Chairman of the Independent National Electoral Commission (INEC), Professor Joash Ojo Amupitan SAN, has declared that the era of ballot box snatching and manual manipulation of election results is gone, assuring Nigerians that current technological safeguards are robust enough to protect every vote cast in the 2027 general elections.
Amupitan made the declaration on Wednesday in Abuja when he received the Director General of the National Orientation Agency (NOA), Mallam Lanre Issa-Onilu, on a courtesy visit to INEC headquarters.
Both institutions used the occasion to deepen collaboration on voter education ahead of the 2027 polls.
The INEC chairman, who recalled that the presidential election is held on January 16 and governorship polls on February 6, 2027, said the commission must begin intensive civic engagement immediately, warning that voter apathy and disinformation remain dangerous threats to the integrity of the electoral process.

He said, “We need to teach them why their vote matters and how our new legal and technological safeguards protect their choices. We must look the rural farmer, the the marketplace woman, and the disillusioned urban youth in the eye and explain to them, in the language they understand, that because of the current technological infrastructure, the era of snatching ballot boxes or rewriting results manually is gone.
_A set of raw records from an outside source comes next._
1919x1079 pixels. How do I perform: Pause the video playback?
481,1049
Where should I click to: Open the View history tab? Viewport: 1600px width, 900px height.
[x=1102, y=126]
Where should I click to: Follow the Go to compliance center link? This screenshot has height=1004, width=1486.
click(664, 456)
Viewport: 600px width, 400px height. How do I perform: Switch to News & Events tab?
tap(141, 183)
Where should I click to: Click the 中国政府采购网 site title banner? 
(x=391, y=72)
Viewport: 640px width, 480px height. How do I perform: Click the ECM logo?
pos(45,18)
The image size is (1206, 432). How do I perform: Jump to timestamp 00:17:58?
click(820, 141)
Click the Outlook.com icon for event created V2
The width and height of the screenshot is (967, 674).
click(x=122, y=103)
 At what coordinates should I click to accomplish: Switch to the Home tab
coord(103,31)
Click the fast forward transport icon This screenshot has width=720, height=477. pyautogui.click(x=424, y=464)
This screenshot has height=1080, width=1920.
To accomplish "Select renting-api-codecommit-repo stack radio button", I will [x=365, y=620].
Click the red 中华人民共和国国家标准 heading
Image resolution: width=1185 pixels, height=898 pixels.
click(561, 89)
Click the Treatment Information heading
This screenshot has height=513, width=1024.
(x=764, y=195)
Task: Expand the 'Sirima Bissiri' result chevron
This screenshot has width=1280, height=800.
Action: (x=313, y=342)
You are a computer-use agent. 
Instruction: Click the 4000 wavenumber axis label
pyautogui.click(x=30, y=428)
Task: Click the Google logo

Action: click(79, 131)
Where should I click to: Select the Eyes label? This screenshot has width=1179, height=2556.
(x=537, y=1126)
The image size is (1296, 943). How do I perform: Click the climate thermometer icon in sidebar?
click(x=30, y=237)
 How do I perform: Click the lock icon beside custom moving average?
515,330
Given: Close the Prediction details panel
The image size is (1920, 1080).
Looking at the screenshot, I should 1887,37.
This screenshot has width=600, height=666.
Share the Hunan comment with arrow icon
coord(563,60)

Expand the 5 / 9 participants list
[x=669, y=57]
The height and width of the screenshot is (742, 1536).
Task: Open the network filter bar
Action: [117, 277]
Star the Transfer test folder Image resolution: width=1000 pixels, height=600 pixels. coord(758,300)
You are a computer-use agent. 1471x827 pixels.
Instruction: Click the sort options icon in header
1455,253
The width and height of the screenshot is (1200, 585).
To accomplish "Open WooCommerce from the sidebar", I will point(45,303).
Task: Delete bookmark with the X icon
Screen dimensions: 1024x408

While acknowledging significant operational achievements recorded during the February 21 Federal Capital Territory FCT Area Council elections and the June 20 off-cycle Governorship election in Ekiti State — including over 90 per cent early opening of polling units, biometric authentication via the Bimodal Voter Accreditation System (BVAS), andswift result uploads to the INEC Result Viewing Portal IReV — the chairman said both polls exposed a troubling undercurrent of voter apathy and widespread confusion among urban voters over polling unit splits and registration transfers.
“This is a clear indicator that while our technology is moving forward, civic familiarity with the evolvingsystem is lagging. It is a loud diagnostic signal that far more needs to be done in the area of intensive, deep-rooted voter education, and it proves that we cannot afford to wait until the eve of the 2027 polls to start talking to our people,” he said.
Amupitan stressed that INEC cannot build a robust democracy in isolation, noting that advanced technology alone means nothing without an informed electorate.
He said, “We can purchase the finest BVAS machines, we can optimise the IReV to international standards, and we can map out the most logistical routes for material deployment. But all of these technological and administrative triumphs mean nothing if the citizens remain detached, cynical, orcompletely uneducated about the power of their votes.”
Describing the NOA as Nigeria’s premier organisation for civic orientation and the visit as “a vital meeting of minds”, the INEC boss said the two institutions share a constitutional responsibility to educate Nigerians on democratic culture and must co-create a decentralised, grassroots voter education campaign that goes beyond telling people when to vote.
He called for joint campaigns against vote-buying and misinformation and urged that NOA field officers be equipped with accurate technical knowledge of INEC’s operations so they can serve as trusted community ambassadors ahead of the elections.
Together, INEC and the NOA must rewrite this narrative. We need to co-create a decentralised, grassroots voter education campaign that goes beyond simply telling people when to vote,” Amupitan said, adding that the collaboration between both agencies is “not a secondary option; it is an absolute necessity.”
Welcoming the NOA DG’s leadership and his grasp of modern strategic communication, Amupitan said civic orientation in 2026 cannot rely on old, top-down bureaucratic methods, stressing that engagement must be digital, relational, and youth-focused.
He pledged the commission’s full institutional support for the partnership. “Our doors are wide open. We are ready to pool our resources, share our data, and give your teams all the institutional support required to make this collaboration a resounding success,” he said.
Earlier, Issa-Onilu stressed the necessity of collaborating with INEC, lamenting that the number of voters who come out on election days is dangerously low when compared to the number of registered voters.
We are going into communities with our advocacy to the people.
“We both have in our hands civic education and voter education. We humbly seek support from INEC, which we are already having, but we believe it can be better. We need to increase the number of people who come out to vote. Those who come out to vote are very low compared to those on the register. We need to even let them know everything beyond the elections to ensure that Nigerians can keep track of cases in court,” he said.